D’abord un phénomène européen
A gauche, on sent un certain malaise face aux velléités du SEM de recourir à la déchéance de nationalité, lié notamment au fait que la ministre en charge du dossier est la socialiste Simonetta Sommaruga. Présidente de la Commission des institutions politiques du Conseil national, la socialiste Cesla Amarelle a indiqué à swissinfo.ch qu’elle ne souhaitait pas s’exprimer sur le sujet.
Le député socialiste Cédric Wermuth n’hésite pour sa part pas à en dénoncer l’effet contre-productif: «Il est évident qu’une personne prête à mourir pour sa croyance et son idéologie ne se laissera pas retenir dans ses actions par le retrait de son passeport.

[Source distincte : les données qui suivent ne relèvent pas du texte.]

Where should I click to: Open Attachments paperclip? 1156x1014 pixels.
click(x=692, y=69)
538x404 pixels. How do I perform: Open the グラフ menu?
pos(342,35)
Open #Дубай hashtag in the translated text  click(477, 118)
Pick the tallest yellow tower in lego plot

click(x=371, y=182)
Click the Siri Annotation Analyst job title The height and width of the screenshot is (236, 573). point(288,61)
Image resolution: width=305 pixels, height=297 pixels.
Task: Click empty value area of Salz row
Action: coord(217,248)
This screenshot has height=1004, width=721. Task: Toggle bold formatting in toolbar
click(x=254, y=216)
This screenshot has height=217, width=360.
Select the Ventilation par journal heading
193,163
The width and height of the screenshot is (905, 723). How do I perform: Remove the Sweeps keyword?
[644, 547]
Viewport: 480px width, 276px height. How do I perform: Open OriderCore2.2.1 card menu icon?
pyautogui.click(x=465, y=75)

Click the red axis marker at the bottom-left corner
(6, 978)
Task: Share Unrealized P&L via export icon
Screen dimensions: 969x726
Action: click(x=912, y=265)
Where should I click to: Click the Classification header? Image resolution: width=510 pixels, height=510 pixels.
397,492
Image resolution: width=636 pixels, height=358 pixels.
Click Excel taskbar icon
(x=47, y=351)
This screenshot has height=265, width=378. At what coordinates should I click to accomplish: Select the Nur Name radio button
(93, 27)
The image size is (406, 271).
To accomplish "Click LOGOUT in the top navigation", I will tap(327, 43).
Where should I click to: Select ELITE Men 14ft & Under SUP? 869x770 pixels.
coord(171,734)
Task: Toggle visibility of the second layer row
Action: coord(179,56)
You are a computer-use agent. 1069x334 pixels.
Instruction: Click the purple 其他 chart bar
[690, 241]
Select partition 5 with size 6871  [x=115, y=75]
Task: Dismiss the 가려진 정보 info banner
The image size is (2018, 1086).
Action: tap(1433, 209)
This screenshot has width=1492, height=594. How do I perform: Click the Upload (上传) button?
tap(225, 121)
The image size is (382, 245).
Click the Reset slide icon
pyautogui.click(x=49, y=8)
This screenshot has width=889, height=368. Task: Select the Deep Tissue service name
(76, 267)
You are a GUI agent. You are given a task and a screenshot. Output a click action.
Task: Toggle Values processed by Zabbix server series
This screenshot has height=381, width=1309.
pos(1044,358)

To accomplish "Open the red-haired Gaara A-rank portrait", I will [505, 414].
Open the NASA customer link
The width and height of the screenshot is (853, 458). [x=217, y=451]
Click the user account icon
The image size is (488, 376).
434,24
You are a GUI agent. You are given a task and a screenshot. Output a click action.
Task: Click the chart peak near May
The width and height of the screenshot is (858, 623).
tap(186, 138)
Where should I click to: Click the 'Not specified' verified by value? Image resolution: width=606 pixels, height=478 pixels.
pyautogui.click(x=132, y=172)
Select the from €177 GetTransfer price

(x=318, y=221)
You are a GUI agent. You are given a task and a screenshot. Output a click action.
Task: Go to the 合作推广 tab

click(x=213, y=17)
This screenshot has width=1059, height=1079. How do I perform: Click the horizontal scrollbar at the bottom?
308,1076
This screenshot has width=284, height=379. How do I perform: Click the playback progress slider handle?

Cette mesure ne fera que compliquer la coopération internationale dans la lutte contre le terrorisme islamiste».
Le signal politique envoyé notamment aux «secondos» est par ailleurs dangereux, poursuit le député argovien. «Le terrorisme islamiste est d’abord un phénomène européen. Ces personnes ont grandi et se sont développées ici. Au lieu de fermer les yeux sur la réalité et de considérer que ce n’est pas de notre responsabilité, il faudrait au contraire se demander comment de tels échecs personnels sont possibles dans nos sociétés libérales, démocratiques et ouvertes. Et si ces personnes ont commis des actes punissables, il faut qu’elles en répondent devant un tribunal suisse».
E.Sperisen privé de son passeport suisse?
Le Secrétariat d’Etat aux migrations (SEM) s’intéresse également au dossier d’Erwin Sperisen, ancien chef de la police guatémaltèque condamné et incarcéré en Suisse pour des crimes commis au Guatemala, comme l’ont révélé récemment le Bund et le Tages-Anzeiger.
Le retrait du passeport suisse permettrait d’envisager l’extradition d’Erwin Sperisen au Guatemala après sa sortie de prison. Selon un avis de droit rédigé par le professeur Alberto Achermann pour le SEM et dont swissinfo.ch a obtenu une copie, les conditions pour un tel retrait sont toutefois peu susceptibles d’être remplies, l’homme ne présentant pas de danger direct ni de menace sérieuse pour la Suisse.
Aucune procédure de retrait de nationalité n’a pour l’heure été engagée à l’encontre du binational suisse et guatémaltèque, souligne le SEM, qui refuse cependant de dire s’il en a définitivement abandonné l’idée ou non.